Alcohol Use Statistics

Below is a list of startling alcohol related statistics for you to ponder. It's surprising the depth at which alcohol affects our lives:

  • Each year, your typical U.S. young person will see more than a thousand beer and alcoholic beverage commercials and several thousand drinking incidents on TV.
  • Alcohol is a factor in half of all driving deaths.
  • In our country, almost 50 times a day somebody dies in an alcohol related traffic accident.
  • Over 15 million U.S. citizens are dependent on alcohol. 500,000 are under the age of 13.
  • Every year the liquor industry spends almost two billion dollars on advertising and encouraging the consumption of alcoholic beverages.
  • Each year, people in the U.S. spend over $90 billion dollars in all on alcohol.
  • Each year an average American may consume the equivalent of 133 beers, 10 bottles of wine, and 64 shots of distilled spirits.
  • Pregnant women who drink are feeding alcohol to their babies. The terrible thing is that a baby's undeveloped liver can only metabolize alcohol at half the rate of its mother, so the alcohol stays in the baby's system twice as long.
  • Every year students consume $5.5 billion worth of alcoholic beverages. This is more than they spend on soft drinks, tea, milk, juice, coffee, and books combined.
  • 56% of children in in junior high and high school report that alcohol advertisements make them more likely to drink alcohol.

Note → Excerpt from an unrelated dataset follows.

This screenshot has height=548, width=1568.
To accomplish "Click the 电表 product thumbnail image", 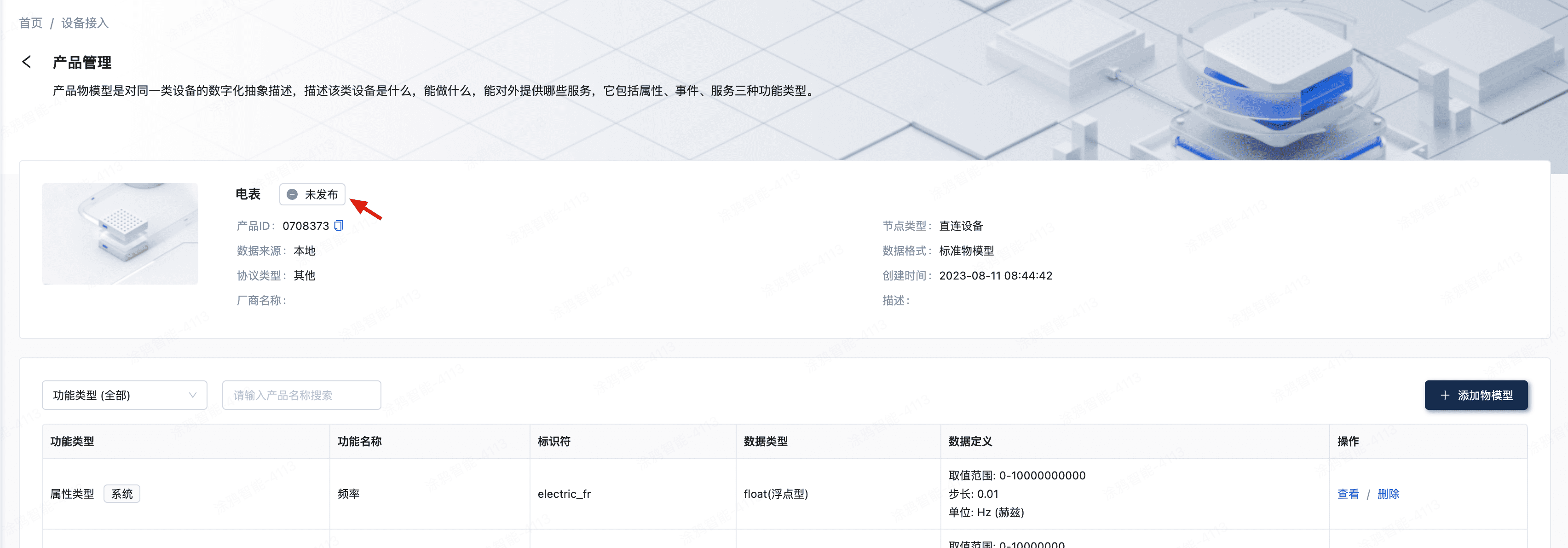I will coord(120,233).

  • One in fifteen of workers who work full time say they drink heavily. This is defined as drinking 5 or more drinks per occasion on five or more occasions in the past month.
  • The biggest concentration of heavy drinkers (1 in 8) is found among unemployed adults between the age of 26 to 34.
  • Almost two in five of all industrial fatalities and close to half of industrial accidents with injuries can be associated with drinking and alcoholism.
  • In 2000, almost 7 million people aged 12 to 20 are binge drinkers. That means that approximately one in five persons under the legal drinking age are a binge drinkers.
  • A recent study shows that twenty five million (1 in 10) of Americans said that they drove while drunk. This report shows an increase of 3 million over the previous year. Among young adults 25 and under, almost a quarter drove under the influence of alcohol.
  • Drunk driving is showing to be even more deadly than what we previously know. The most recent death statistics released by the National Highway Traffic Safety Administration (NHTSA), using a new method of calculation show that 17,488 people where killed in in accidents where alcohol was involved last year. This report says that nearly 800 more people where killed than the prior year.
  • In the U.S. alcohol is the Number One drug problem
  • Over 40% of Americans have alcoholism in their families.
  • Nearly 25% people in the U.S. entering a hospital as a patient have problems with alcohol or are undiagnosed alcoholics who see a physician for alcohol related consequences.
  • Alcohol and drinking related issues is costing our country's economy at least $100 million in health costs and lost productivity every year.
  • 40% of criminals say that alcohol is a factor in violent behavior.
  • Among victims of spousal abuse, three out of four incidents were reported to have involved alcohol use by the offender.
  • In 1996, local law enforcement agencies made an estimated 1,467,300 arrests throughout the nation for driving under the influence of alcohol.